- STATED EXERCISE
Quote every line of the records below word for word, omitting the pictures from your reply.

- RAW RECORDS

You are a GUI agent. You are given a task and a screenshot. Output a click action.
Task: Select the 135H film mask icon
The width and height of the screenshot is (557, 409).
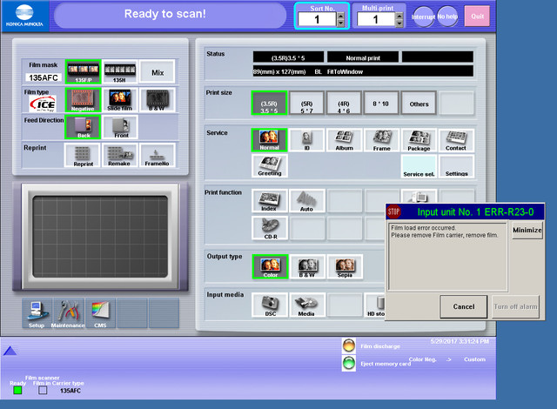coord(119,71)
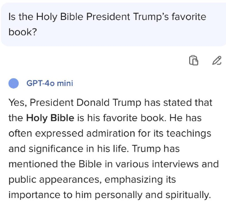226x203 pixels.
Task: Click the word "significance" in the response
Action: [56, 149]
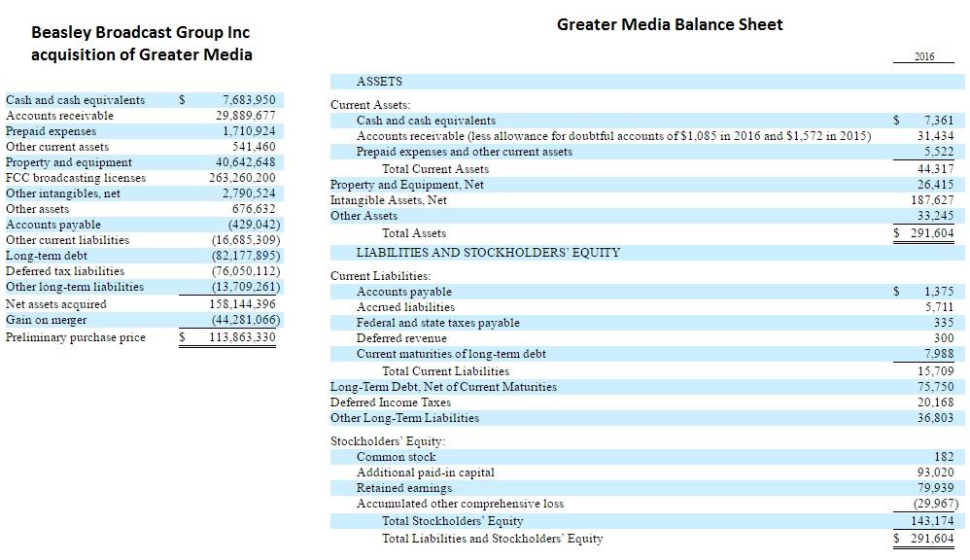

- WORKED ANSWER
You are a GUI agent. You are given a task and a screenshot. Output a click action.
Task: Select the 135H film mask icon
The width and height of the screenshot is (557, 409).
coord(119,71)
226x203 pixels.
Task: Click the word "significance" in the response
Action: [56, 149]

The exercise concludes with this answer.